▸ **Problem to solve**: Could you quote the Bethenny Frankel article that follows in full, word for word?

▸ **Excerpt**:
|---|

Reality tv star Bethenny Frankel says she would never pose nude for anything “tacky or trashy” like Penthouse or Playboy. Except she did.
“I’ve only posed naked for PETA and on my show,” Frankel, 39, tells Access Hollywood. “I have no problems with my body but I wouldn’t pose for anything trashy or tacky.”
Except that she did. Back in 1994, when Bethenny was an aspiring actress (like most reality stars are), she posed topless and did a tacky, trashy sex scene in the 1994 flop Hollywood Hills 90028. (see the cheesy screenshots at CelebSlam)
While a celeb posing nude is hardly earth-shattering, Bethenny has built her personal brand on being real and authentic.
In fact, she’s the first person to call out any of her fellow Housewives for lying, being publicity wh*res or acting pretentious.
Remember when she trashed Alex McCord in Seasons 1 and 2 for putting on airs and called McCord out for living in a then-dilapidated townhouse while spending thousands on a designer dress?
“I tell it like it is, and not how it should be,” Frankel has said repeatedly on The Real Housewives of New York City — the reality show that made her famous.
She always tells her co-stars to “own” their flaws and past mistakes (meaning, be a straight shooter and don’t lie about things or put on airs, like when she claimed she spoke French but couldn’t understand a word when a francophile tried to converse with her at the birthday party Simon van Kempen threw for Alex).
Her I’ve-never-posed-trashy-naked proclamation is just another hole in Bethenny’s carefully constructed persona as an everywoman that has won her millions of fans.
Another contradiction appears to lie in Frankel’s status as a fitness role model. While Bethenny has a slammin’ bikini body and lost 29 pounds just 21 days after giving birth to daughter Bryn in May, she became a best-selling diet book author by preaching that women didn’t have to diet to be “naturally thin.”

|---|

▸ **Dataset section**:
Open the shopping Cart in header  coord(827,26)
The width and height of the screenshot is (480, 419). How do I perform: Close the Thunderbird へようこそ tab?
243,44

|---|

▸ **Full response**:
Reality tv star Bethenny Frankel says she would never pose nude for anything “tacky or trashy” like Penthouse or Playboy. Except she did.
“I’ve only posed naked for PETA and on my show,” Frankel, 39, tells Access Hollywood. “I have no problems with my body but I wouldn’t pose for anything trashy or tacky.”
Except that she did. Back in 1994, when Bethenny was an aspiring actress (like most reality stars are), she posed topless and did a tacky, trashy sex scene in the 1994 flop Hollywood Hills 90028. (see the cheesy screenshots at CelebSlam)
While a celeb posing nude is hardly earth-shattering, Bethenny has built her personal brand on being real and authentic.
In fact, she’s the first person to call out any of her fellow Housewives for lying, being publicity wh*res or acting pretentious.
Remember when she trashed Alex McCord in Seasons 1 and 2 for putting on airs and called McCord out for living in a then-dilapidated townhouse while spending thousands on a designer dress?
“I tell it like it is, and not how it should be,” Frankel has said repeatedly on The Real Housewives of New York City — the reality show that made her famous.
She always tells her co-stars to “own” their flaws and past mistakes (meaning, be a straight shooter and don’t lie about things or put on airs, like when she claimed she spoke French but couldn’t understand a word when a francophile tried to converse with her at the birthday party Simon van Kempen threw for Alex).
Her I’ve-never-posed-trashy-naked proclamation is just another hole in Bethenny’s carefully constructed persona as an everywoman that has won her millions of fans.
Another contradiction appears to lie in Frankel’s status as a fitness role model. While Bethenny has a slammin’ bikini body and lost 29 pounds just 21 days after giving birth to daughter Bryn in May, she became a best-selling diet book author by preaching that women didn’t have to diet to be “naturally thin.”